• _EXTRACTED INFORMATION_:
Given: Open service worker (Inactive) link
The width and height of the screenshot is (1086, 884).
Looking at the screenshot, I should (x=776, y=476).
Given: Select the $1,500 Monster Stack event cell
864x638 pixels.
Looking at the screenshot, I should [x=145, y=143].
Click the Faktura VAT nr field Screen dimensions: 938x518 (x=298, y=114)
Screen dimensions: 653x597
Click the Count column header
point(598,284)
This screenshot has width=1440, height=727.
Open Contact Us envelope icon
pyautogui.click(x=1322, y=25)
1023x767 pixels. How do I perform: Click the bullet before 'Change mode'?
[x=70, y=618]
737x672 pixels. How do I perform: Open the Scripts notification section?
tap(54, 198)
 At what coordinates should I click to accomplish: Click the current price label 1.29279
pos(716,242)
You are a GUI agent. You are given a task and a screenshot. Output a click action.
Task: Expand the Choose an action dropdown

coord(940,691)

• _TASK REQUIREMENTS_:
Look through the entries above; copy every line holding the string "dimensions".

• _OUTPUT FOR THIS TASK_:
Click the Faktura VAT nr field Screen dimensions: 938x518 (x=298, y=114)
Screen dimensions: 653x597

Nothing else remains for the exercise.